:: VOTRE OBJECTIF ::
Le texte ci-dessous sur les règles des échecs confirme-t-il chacune des affirmations suivantes ? Répondez par oui ou par non et citez mot pour mot le passage décisif. (a) Un pion peut avancer de deux cases à n’importe quel coup. (b) En cas de pat, la partie doit être recommencée. (c) Quand on joue à toute rigueur, le joueur qui donne un échec et mat aveugle gagne toute la mise.

:: TEXTE FOURNI ::

______________________________

Les huit pions se placent sur les huit cases de la deuxieme ligne : leur mouvement est droit de case en case : ils ne vont jamais de biais, si ce n’est pour prendre quelque piece : ils ont le pouvoir d’aller deux cases, mais seulement le premier coup qu’ils jouent, après quoi ils ne marchent plus que case à case. Quand un pion arrive sur quelqu’une des cases de la derniere ligne de l’échiquier, qui est la premiere ligne de l’ennemi, alors on en fait une dame, qui a toutes les démarches, les avantages & les propriétés de la dame ; & si le pion donne échec, il oblige le roi de sortir de sa place. Il faut de plus remarquer que le pion ne peut pas aller deux cases, encore que ce soit son premier coup, quand la case qu’il veut passer est vûe par quelque pion de son ennemi. Par exemple, si le pion du chevalier du roi blanc est à la quatrieme case du chevalier du roi noir, le pion du fou du roi noir ne peut pas pousser deux cases, parce qu’il passeroit par-dessus la case qui est vûe par le pion du cavalier du roi blanc, qui pourroit le prendre au passage. L’on en peut dire autant de tous les autres pions ; néanmoins le contraire se pratique quelquefois, & principalement en Italie, où l’on appelle cette façon de jouer, passer bataille.

La maniere dont les pieces de ce jeu se prennent l’une l’autre, n’est pas en sautant par-dessus, comme aux dames, ni en battant simplement les pieces, comme l’on bat les dames au trictrac ; mais il faut que la piece qui prend se mette à la place de celle qui est prise, en ôtant la derniere de dessus l’échiquier.

Echec est un coup qui met le roi en prise, mais comme par le principe de ce jeu il ne se peut prendre, ce mot se dit pour l’avertir de quitter la case où il est, ou de se couvrir de quelqu’une de ses pieces ; car en cette rencontre il ne peut pas sauter, comme nous avons dit ci-dessus. L’on appelle échec double, quand le roi le reçoit en même tems de deux pieces ; alors il ne s’en peut parer qu’en changeant de place, ou bien en prenant l’une de ces deux pieces sans se mettre en échec de l’autre. Le pat ou mat suffoqué, c’est quand le roi n’ayant plus de pieces qui se puissent joüer, & se trouvant environné des pieces ennemies, sans être en échec, il ne peut pourtant changer de place sans s’y mettre, auquel cas on n’a ni perdu ni gagné, & le jeu se doit recommencer.

L’échec & mat aveugle est ainsi appellé, lorsque l’un des joüeurs gagne sans le savoir, & sans le dire au moment qu’il le donne ; alors quand on joue à toute rigueur, il ne gagne que la moitié de ce qu’on a mis au jeu. Enfin l’échec & mat est ce qui finit le jeu, lorsque le roi se trouve en échec dans la case où il est, qu’il ne peut sortir de sa place sans se mettre encore en échec, & qu’il ne sauroit se couvrir d’aucune de ses pieces : c’est pour lors qu’il demeure vaincu, & qu’il est obligé de se rendre.

______________________________

:: DONNÉES ENREGISTRÉES ::
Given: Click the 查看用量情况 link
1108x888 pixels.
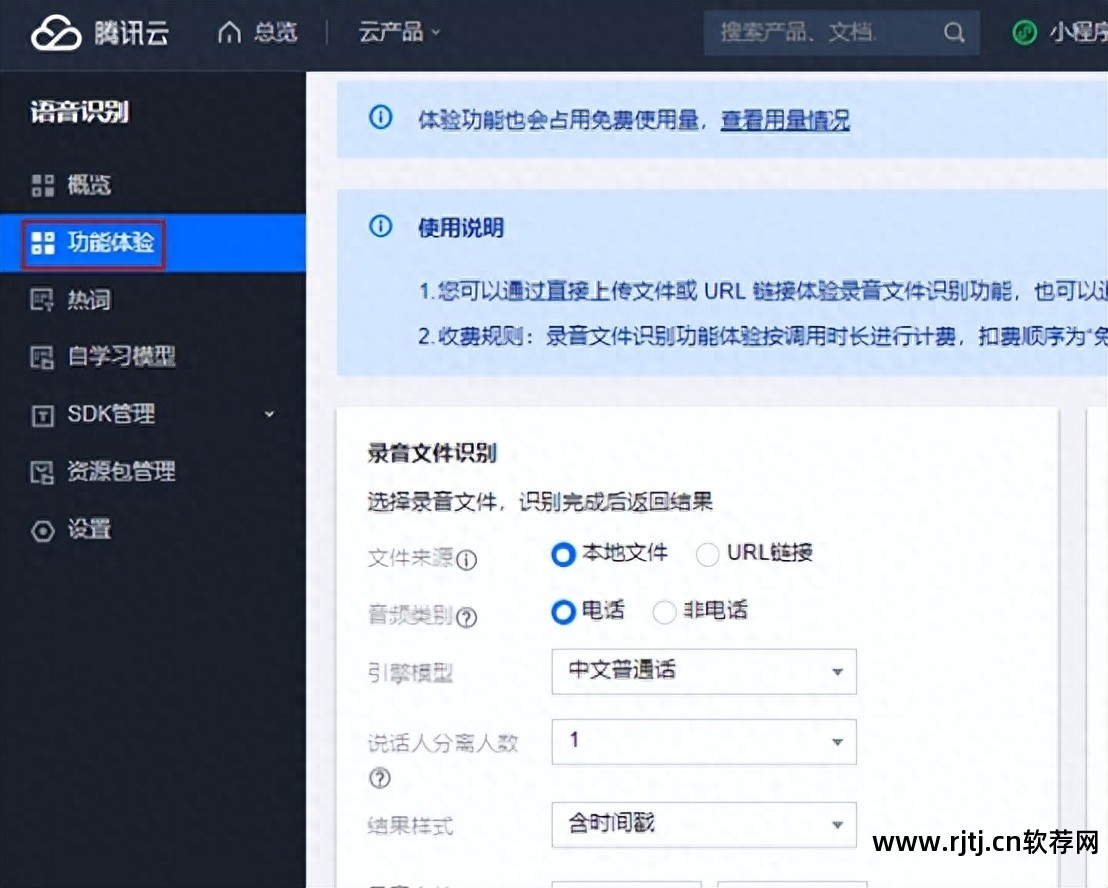Looking at the screenshot, I should [785, 118].
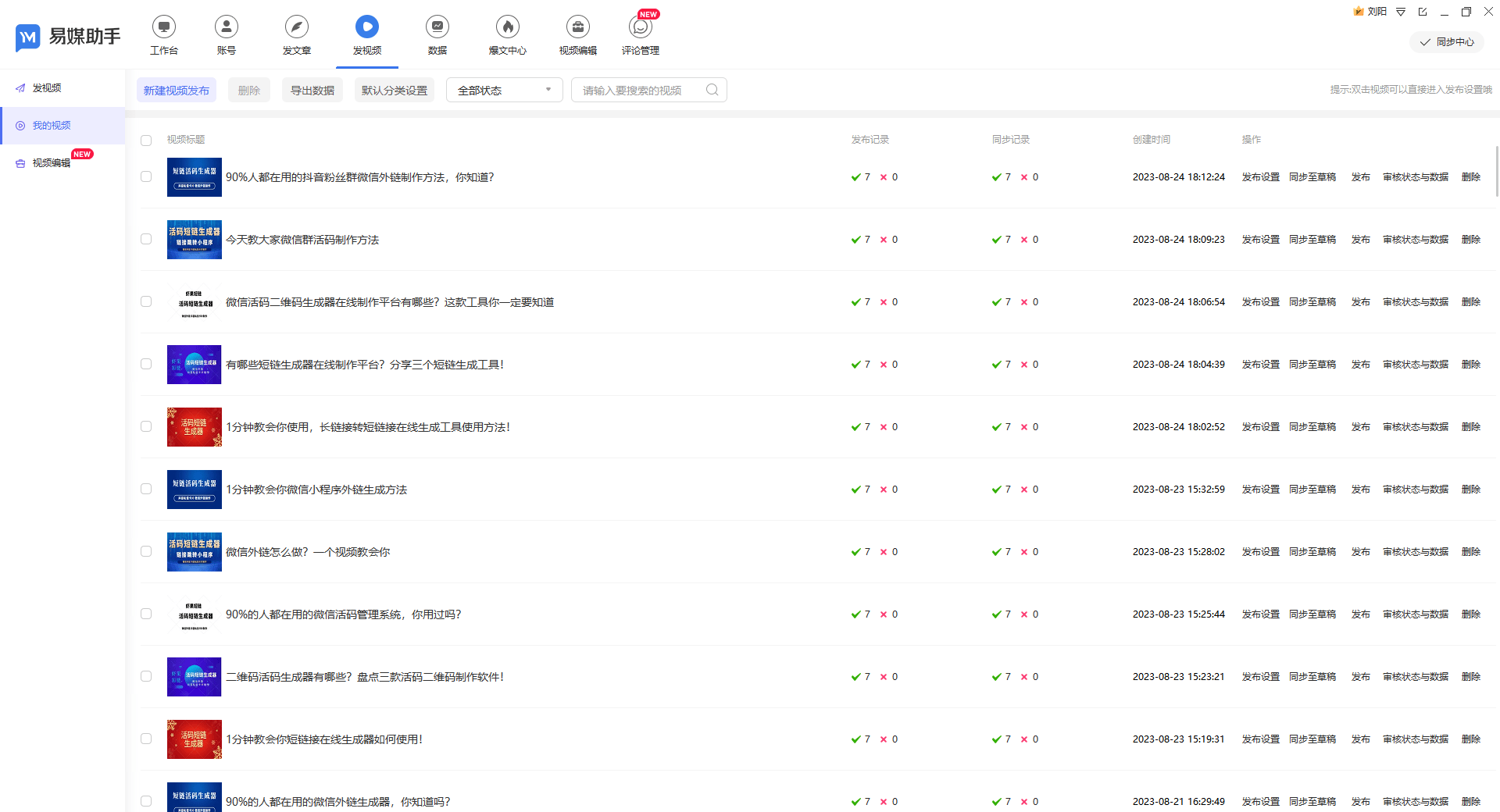Click the 新建视频发布 button
This screenshot has width=1500, height=812.
176,89
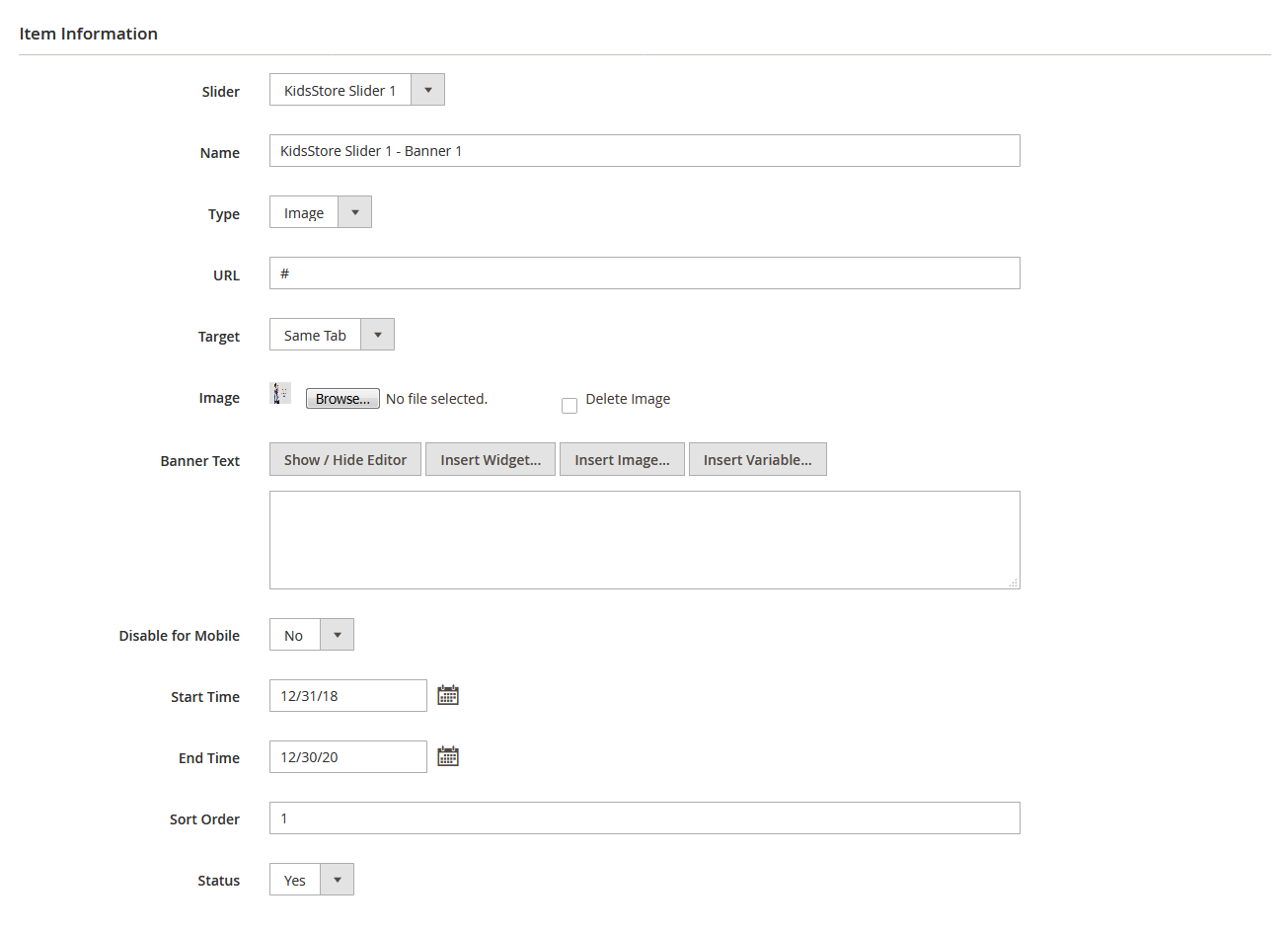The width and height of the screenshot is (1288, 933).
Task: Check the Delete Image checkbox
Action: coord(569,406)
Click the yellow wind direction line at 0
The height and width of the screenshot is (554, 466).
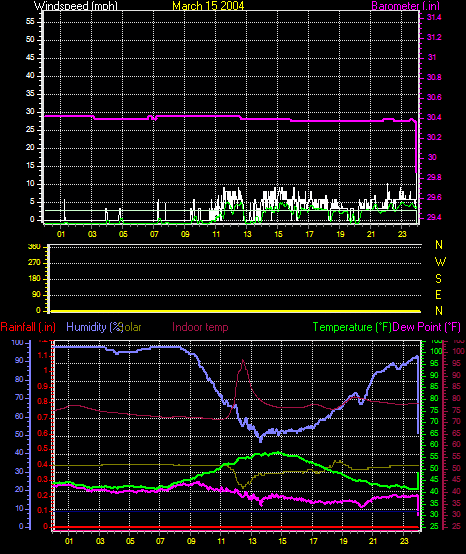(236, 311)
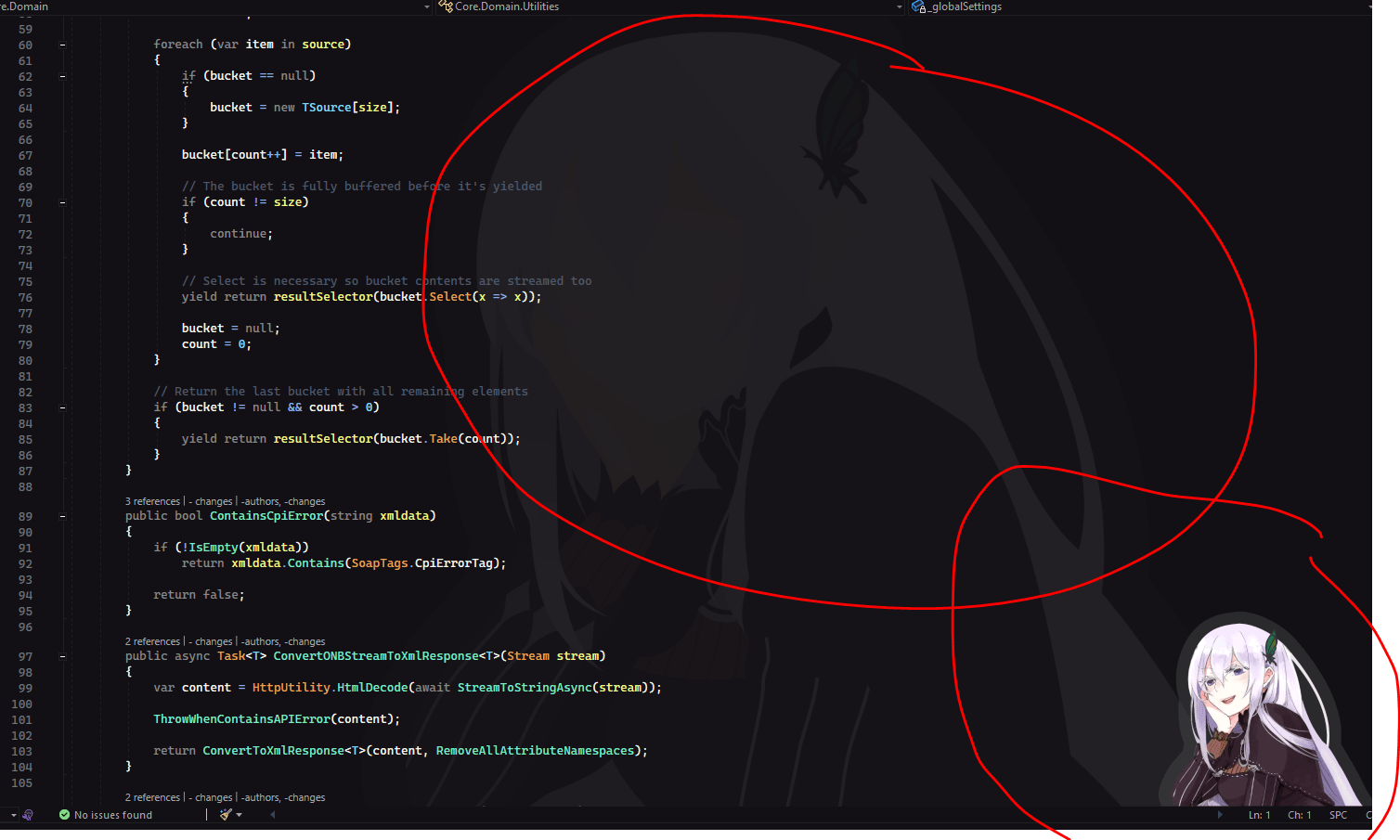Collapse the ContainsCpiError method body
This screenshot has width=1400, height=840.
61,515
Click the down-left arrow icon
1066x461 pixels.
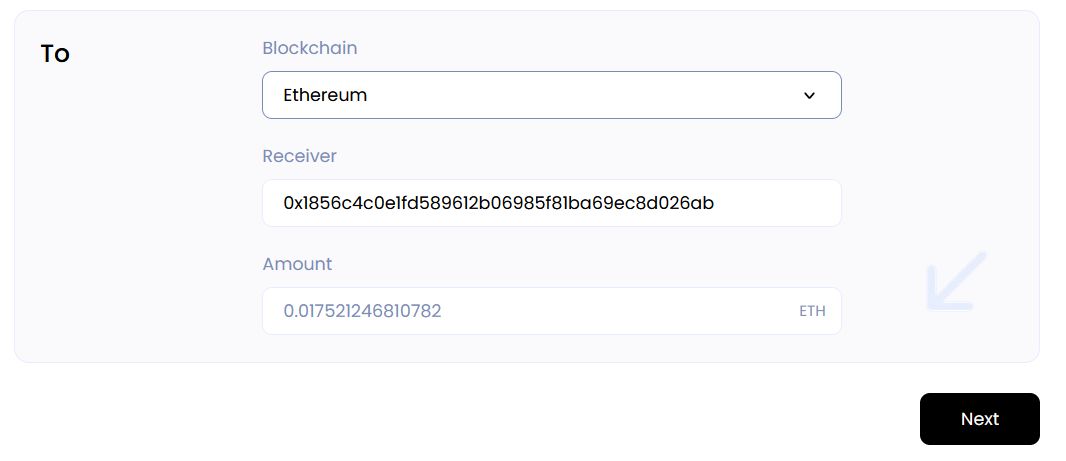(956, 281)
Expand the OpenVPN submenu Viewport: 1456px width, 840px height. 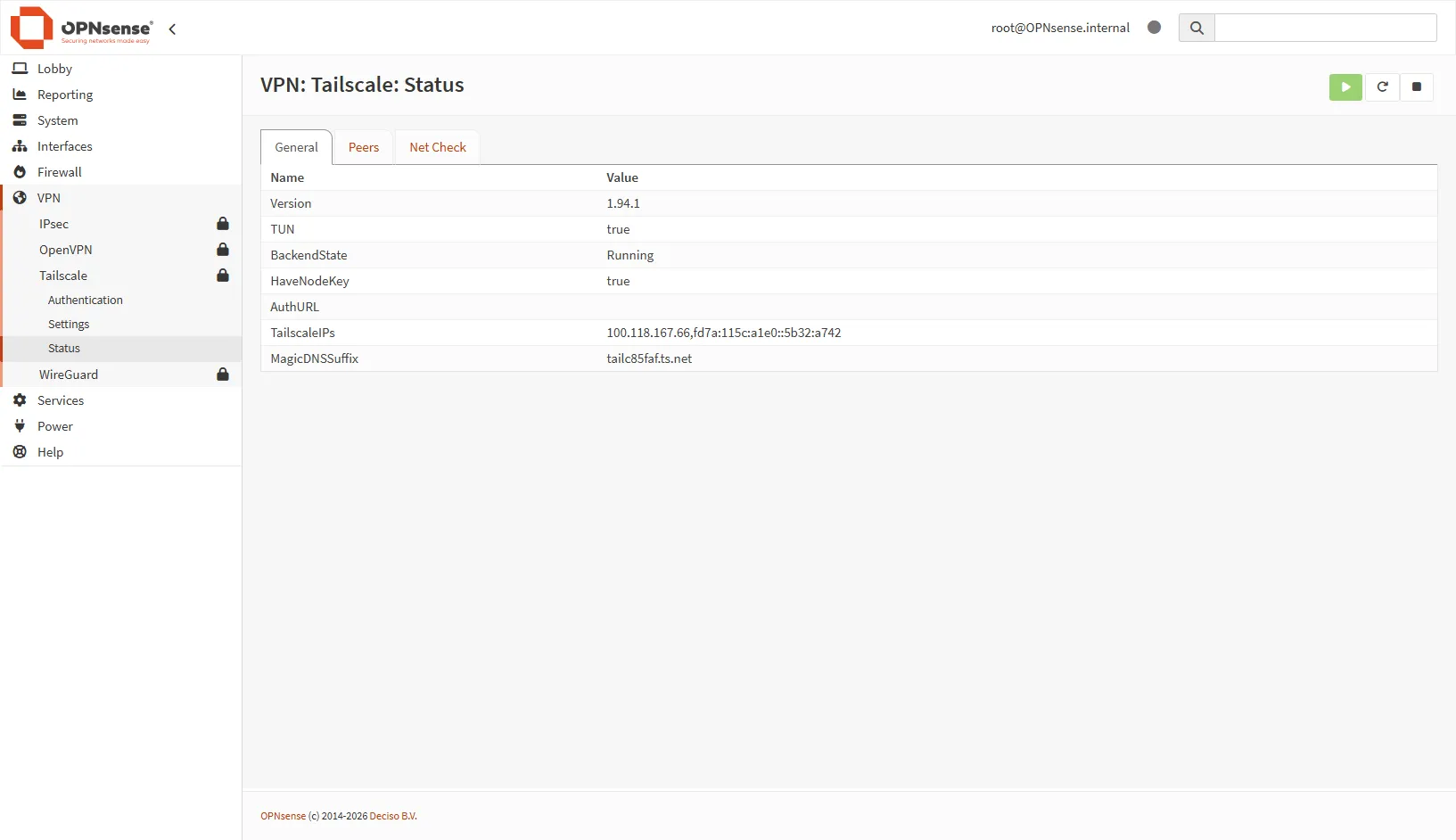tap(66, 250)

______________________________

:: RÉSULTAT ATTENDU ::
(a) Non : « mais seulement le premier coup qu’ils jouent ».
(b) Oui : « auquel cas on n’a ni perdu ni gagné, & le jeu se doit recommencer ».
(c) Non : « il ne gagne que la moitié de ce qu’on a mis au jeu ».